Work to complete =
A – Copy out the part of the passage about sports betting starting with "Long before sports" and going on through "the third quarter.".
B – In the passage about sports betting, which newspaper did Frontline work with to produce The Fantasy Sports Gamble?
==== Selected text ====
Long before sports betting sites became a daily — or hourly — obsession for an entire generation of sports fans, Saturday Night Live lampooned the idea in a memorable parody.

SNL parodies can be hit-or-miss, a little like gambling itself, but this one was an instant winner.

Done in the style of those self-important, over-the-top “Great Moments in NFL History” commercial spots, complete with stentorian narration and loud, overblown music, the parody showed grainy footage of an NFL team leading another team 31-0, midway through the third quarter.

The losing team scores a third-quarter touchdown to make the score 31-7, but goes on to lose the game 62-7.

“September 16th, 1973,” the narrator intones, solemnly.“They beat the spread.” Followed by: “This has been Great Moments in Gambling History.”

All joking aside, sports betting has become big business. But where does online betting — disavowed by virtually all the professional sports leagues — end and fantasy-sports betting begin? 

As the timely, engaging PBS Frontline program The Fantasy Sports Gamble points out, the line between the pro sports leagues and fantasy-sports sites that spend millions of dollars on commercial TV advertising has never been more murky, or hard to read.

Daily fantasy-sports sites have evolved into an incalculably valuable driver of consumer interest in pro sports — publicity that encourages fan interaction and does more to promote pro sports than any number of million-dollar ads during in the Super Bowl. 

Frontline produced The Fantasy Sports Gamble in association with the New York Times, following a Times investigation into fantasy leagues amd the line between fantasy leagues, in which members pick their own teams of players, and traditional gambling, which revolves around wins and losses, and point spreads. Gambling is as old as history itself, after all, and fantasy leagues were around long before SNL parodied them.
==== Recorded information ====
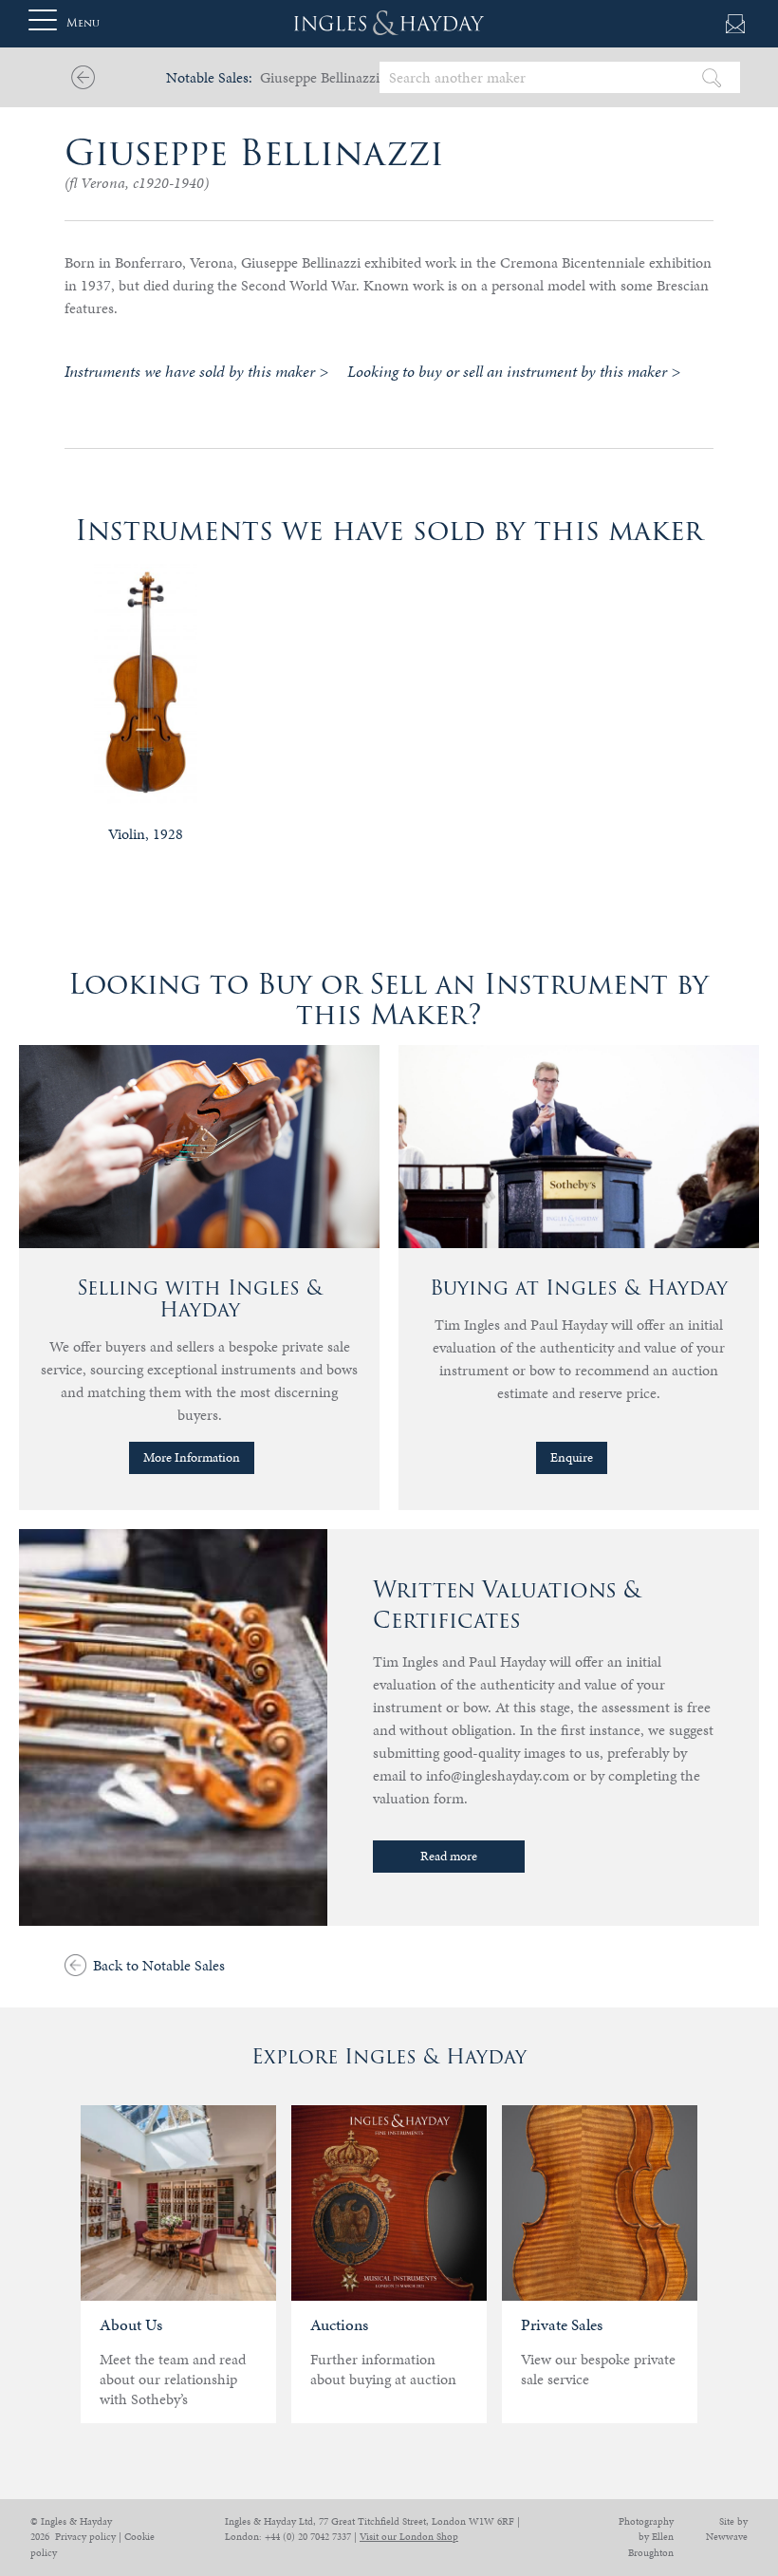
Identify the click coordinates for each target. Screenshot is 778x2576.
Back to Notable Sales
====
Written responses =
A –
Long before sports betting sites became a daily — or hourly — obsession for an entire generation of sports fans, Saturday Night Live lampooned the idea in a memorable parody.

SNL parodies can be hit-or-miss, a little like gambling itself, but this one was an instant winner.

Done in the style of those self-important, over-the-top “Great Moments in NFL History” commercial spots, complete with stentorian narration and loud, overblown music, the parody showed grainy footage of an NFL team leading another team 31-0, midway through the third quarter.

B – The New York Times.